__What you need to do__:
Wherever the word "computer" appears in the entries, copy the whole line.

[Pixel coordinate grounding data]
++++

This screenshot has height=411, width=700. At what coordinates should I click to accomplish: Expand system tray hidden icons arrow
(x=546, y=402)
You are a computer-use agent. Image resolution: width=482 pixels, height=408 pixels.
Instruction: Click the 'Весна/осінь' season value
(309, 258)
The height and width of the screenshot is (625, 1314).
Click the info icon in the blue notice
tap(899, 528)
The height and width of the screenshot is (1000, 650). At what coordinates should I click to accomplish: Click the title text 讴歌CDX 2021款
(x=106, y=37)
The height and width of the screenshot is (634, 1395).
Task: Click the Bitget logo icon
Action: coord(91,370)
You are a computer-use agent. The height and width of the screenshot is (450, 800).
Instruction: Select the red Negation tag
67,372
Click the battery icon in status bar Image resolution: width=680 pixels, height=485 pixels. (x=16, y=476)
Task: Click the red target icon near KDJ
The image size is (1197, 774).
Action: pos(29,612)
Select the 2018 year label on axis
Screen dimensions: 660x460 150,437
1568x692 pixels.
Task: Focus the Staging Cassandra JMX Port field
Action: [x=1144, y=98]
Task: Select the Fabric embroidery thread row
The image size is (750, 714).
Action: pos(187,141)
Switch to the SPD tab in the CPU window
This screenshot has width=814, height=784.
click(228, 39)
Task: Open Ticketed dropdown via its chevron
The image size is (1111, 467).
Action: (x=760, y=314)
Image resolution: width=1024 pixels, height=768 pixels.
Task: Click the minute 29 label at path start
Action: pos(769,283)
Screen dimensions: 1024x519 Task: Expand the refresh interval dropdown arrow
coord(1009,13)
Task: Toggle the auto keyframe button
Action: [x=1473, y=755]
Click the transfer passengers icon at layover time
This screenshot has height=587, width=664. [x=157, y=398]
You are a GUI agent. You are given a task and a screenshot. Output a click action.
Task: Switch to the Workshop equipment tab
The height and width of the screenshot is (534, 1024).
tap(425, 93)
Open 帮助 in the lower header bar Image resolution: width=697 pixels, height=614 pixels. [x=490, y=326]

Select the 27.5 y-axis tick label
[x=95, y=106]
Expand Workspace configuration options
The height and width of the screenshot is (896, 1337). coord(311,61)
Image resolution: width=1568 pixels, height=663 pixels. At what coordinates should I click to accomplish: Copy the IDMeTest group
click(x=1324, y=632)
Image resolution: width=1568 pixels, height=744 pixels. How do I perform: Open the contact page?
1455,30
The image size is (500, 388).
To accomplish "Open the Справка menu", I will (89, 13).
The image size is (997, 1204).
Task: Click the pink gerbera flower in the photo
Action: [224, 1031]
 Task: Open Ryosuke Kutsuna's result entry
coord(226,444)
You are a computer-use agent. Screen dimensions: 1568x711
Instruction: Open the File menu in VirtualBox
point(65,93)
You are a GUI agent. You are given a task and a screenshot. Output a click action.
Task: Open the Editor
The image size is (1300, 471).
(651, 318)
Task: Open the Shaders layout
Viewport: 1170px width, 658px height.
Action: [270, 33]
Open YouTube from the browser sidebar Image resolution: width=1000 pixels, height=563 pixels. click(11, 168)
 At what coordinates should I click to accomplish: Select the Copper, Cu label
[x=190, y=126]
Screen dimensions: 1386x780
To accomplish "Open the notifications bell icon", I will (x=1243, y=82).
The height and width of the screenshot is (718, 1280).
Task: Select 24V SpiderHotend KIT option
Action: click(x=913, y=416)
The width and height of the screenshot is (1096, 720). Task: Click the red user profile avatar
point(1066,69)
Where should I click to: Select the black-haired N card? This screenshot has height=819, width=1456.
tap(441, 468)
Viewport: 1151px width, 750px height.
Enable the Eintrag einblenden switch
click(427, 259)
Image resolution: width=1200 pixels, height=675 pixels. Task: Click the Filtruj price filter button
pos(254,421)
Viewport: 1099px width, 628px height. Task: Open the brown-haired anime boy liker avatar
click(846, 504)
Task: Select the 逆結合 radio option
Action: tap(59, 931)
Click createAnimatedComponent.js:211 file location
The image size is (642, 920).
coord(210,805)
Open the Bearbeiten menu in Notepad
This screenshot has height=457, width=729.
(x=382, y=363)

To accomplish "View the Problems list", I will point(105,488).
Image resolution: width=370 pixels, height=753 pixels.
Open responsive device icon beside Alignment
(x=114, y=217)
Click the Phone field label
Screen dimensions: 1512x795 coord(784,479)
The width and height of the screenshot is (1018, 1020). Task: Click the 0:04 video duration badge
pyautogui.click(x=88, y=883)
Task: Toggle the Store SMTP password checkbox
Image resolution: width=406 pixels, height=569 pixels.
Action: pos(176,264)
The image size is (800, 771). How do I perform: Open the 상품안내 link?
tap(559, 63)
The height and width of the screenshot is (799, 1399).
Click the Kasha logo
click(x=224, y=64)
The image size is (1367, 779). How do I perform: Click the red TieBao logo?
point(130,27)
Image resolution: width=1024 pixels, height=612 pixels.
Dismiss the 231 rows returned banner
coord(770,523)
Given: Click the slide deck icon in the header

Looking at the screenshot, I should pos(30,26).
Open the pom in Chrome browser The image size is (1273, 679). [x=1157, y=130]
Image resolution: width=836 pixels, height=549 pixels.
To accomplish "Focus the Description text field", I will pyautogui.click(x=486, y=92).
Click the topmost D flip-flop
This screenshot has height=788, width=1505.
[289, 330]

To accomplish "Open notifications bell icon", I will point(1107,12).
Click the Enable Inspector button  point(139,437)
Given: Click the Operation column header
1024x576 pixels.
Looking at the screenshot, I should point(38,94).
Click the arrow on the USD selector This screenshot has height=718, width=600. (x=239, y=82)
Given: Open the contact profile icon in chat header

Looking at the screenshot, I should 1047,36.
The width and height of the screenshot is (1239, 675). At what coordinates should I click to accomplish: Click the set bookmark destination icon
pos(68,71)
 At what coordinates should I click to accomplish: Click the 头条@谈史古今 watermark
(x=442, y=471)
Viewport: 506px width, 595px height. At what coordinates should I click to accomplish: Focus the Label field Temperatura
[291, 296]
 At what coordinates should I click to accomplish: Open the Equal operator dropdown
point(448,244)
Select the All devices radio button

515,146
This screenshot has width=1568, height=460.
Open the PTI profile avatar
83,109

++++

__Expected answer__:
You are a computer-use agent. Image resolution: width=482 pixels, height=408 pixels.
You are a computer-use agent. The height and width of the screenshot is (450, 800).
You are a computer-use agent. Screen dimensions: 1568x711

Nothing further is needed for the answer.